Stored records:
[Start of section]
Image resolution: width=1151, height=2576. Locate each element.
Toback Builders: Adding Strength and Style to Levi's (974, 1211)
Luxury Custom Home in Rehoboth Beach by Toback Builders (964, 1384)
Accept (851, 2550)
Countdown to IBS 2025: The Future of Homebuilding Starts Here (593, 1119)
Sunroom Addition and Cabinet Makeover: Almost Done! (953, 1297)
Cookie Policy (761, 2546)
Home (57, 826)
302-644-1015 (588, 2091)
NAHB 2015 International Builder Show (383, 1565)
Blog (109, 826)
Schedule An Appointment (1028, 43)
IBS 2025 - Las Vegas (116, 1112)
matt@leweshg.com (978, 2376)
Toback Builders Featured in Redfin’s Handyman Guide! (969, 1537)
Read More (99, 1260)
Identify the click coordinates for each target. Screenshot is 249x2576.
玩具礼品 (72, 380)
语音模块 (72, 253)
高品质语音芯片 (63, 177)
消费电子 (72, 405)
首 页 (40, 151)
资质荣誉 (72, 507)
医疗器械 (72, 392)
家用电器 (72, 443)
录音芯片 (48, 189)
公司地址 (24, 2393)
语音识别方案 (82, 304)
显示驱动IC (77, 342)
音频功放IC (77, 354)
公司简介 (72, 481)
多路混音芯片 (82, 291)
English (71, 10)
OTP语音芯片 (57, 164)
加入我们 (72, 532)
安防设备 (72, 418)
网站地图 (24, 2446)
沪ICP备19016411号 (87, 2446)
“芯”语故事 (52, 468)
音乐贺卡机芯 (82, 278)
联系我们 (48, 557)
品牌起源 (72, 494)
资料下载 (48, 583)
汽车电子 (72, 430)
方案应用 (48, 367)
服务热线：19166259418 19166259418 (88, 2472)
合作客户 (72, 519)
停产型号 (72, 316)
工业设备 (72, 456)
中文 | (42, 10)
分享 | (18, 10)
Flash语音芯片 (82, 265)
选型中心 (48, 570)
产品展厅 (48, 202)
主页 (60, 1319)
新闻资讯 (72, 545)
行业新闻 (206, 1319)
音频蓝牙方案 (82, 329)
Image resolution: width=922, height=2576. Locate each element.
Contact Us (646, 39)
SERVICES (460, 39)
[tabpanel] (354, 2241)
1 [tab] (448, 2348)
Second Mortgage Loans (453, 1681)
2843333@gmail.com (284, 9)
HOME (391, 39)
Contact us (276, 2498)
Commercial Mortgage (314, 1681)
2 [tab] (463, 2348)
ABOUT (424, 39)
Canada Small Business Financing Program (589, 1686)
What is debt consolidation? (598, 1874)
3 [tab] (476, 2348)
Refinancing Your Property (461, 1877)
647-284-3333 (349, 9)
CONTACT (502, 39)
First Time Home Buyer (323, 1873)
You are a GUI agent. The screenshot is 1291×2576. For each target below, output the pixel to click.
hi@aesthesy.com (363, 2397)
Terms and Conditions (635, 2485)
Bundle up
[End of section]
TASK PROMPT:
Every record must appear in the answer exactly as it does above.

RESPONSE TO THE TASK:
Image resolution: width=1151, height=2576. Locate each element.
Toback Builders: Adding Strength and Style to Levi's (974, 1211)
Luxury Custom Home in Rehoboth Beach by Toback Builders (964, 1384)
Accept (851, 2550)
Countdown to IBS 2025: The Future of Homebuilding Starts Here (593, 1119)
Sunroom Addition and Cabinet Makeover: Almost Done! (953, 1297)
Cookie Policy (761, 2546)
Home (57, 826)
302-644-1015 (588, 2091)
NAHB 2015 International Builder Show (383, 1565)
Blog (109, 826)
Schedule An Appointment (1028, 43)
IBS 2025 - Las Vegas (116, 1112)
matt@leweshg.com (978, 2376)
Toback Builders Featured in Redfin’s Handyman Guide! (969, 1537)
Read More (99, 1260)
Identify the click coordinates for each target. Screenshot is 249x2576.
玩具礼品 (72, 380)
语音模块 (72, 253)
高品质语音芯片 (63, 177)
消费电子 (72, 405)
首 页 (40, 151)
资质荣誉 (72, 507)
医疗器械 (72, 392)
家用电器 (72, 443)
录音芯片 (48, 189)
公司地址 (24, 2393)
语音识别方案 (82, 304)
显示驱动IC (77, 342)
音频功放IC (77, 354)
公司简介 (72, 481)
多路混音芯片 (82, 291)
English (71, 10)
OTP语音芯片 (57, 164)
加入我们 (72, 532)
安防设备 (72, 418)
网站地图 (24, 2446)
沪ICP备19016411号 (87, 2446)
“芯”语故事 (52, 468)
音乐贺卡机芯 (82, 278)
联系我们 (48, 557)
品牌起源 (72, 494)
资料下载 (48, 583)
汽车电子 (72, 430)
方案应用 (48, 367)
服务热线：19166259418 19166259418 (88, 2472)
合作客户 (72, 519)
停产型号 (72, 316)
工业设备 (72, 456)
中文 | (42, 10)
分享 | (18, 10)
Flash语音芯片 (82, 265)
选型中心 (48, 570)
产品展厅 (48, 202)
主页 (60, 1319)
新闻资讯 (72, 545)
行业新闻 (206, 1319)
音频蓝牙方案 (82, 329)
Image resolution: width=922, height=2576. Locate each element.
Contact Us (646, 39)
SERVICES (460, 39)
[tabpanel] (354, 2241)
1 [tab] (448, 2348)
Second Mortgage Loans (453, 1681)
2843333@gmail.com (284, 9)
HOME (391, 39)
Contact us (276, 2498)
Commercial Mortgage (314, 1681)
2 [tab] (463, 2348)
ABOUT (424, 39)
Canada Small Business Financing Program (589, 1686)
What is debt consolidation? (598, 1874)
3 [tab] (476, 2348)
Refinancing Your Property (461, 1877)
647-284-3333 (349, 9)
CONTACT (502, 39)
First Time Home Buyer (323, 1873)
You are a GUI agent. The screenshot is 1291×2576. For each target below, output the pixel to click.
hi@aesthesy.com (363, 2397)
Terms and Conditions (635, 2485)
Bundle up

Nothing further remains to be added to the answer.